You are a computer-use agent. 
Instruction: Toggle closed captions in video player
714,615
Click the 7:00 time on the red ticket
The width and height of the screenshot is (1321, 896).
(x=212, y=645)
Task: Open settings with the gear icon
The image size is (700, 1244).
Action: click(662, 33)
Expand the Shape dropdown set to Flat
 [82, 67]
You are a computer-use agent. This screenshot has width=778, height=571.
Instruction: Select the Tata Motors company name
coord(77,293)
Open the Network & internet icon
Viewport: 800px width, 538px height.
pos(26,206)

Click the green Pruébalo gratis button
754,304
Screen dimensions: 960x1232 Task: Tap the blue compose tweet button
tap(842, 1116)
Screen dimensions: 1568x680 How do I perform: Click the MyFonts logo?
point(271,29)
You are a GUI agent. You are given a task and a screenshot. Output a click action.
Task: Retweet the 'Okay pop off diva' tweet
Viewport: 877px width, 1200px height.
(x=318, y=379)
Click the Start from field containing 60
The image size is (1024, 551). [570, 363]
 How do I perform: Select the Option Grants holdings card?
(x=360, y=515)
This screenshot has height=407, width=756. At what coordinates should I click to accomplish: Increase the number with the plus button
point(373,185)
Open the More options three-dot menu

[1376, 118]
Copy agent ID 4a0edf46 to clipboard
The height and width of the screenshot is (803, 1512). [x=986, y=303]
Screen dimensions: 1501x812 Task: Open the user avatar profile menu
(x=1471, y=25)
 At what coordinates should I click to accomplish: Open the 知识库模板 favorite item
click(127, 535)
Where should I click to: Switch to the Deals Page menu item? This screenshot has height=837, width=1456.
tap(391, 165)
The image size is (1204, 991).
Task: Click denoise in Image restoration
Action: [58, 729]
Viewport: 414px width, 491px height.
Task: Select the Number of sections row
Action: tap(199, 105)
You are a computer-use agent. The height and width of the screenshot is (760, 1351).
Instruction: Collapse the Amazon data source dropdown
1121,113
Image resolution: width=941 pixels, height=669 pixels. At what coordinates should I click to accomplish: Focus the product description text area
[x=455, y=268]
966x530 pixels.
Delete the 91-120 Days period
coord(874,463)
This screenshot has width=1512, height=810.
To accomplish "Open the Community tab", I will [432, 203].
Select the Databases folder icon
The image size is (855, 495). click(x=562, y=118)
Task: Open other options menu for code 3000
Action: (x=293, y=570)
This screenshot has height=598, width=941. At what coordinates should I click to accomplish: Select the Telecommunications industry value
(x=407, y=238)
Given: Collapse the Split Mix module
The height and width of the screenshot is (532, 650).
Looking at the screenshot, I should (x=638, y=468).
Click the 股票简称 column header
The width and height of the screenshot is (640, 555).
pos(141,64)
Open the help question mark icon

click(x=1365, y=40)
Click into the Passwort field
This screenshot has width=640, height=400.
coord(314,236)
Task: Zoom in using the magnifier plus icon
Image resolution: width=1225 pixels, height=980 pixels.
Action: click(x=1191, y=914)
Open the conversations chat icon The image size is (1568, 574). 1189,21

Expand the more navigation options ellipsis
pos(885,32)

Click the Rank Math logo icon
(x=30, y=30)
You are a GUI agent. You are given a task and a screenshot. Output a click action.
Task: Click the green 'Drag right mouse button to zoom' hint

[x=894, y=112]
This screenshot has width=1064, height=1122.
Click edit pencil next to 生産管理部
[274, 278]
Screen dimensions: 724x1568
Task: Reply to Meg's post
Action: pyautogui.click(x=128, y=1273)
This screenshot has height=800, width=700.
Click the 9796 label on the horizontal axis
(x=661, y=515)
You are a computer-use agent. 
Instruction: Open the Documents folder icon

· · ·

GOAL
Please state how many lines of the records above contain the string "computer", treating case as significant, and give only the number.

RESULT BELOW
4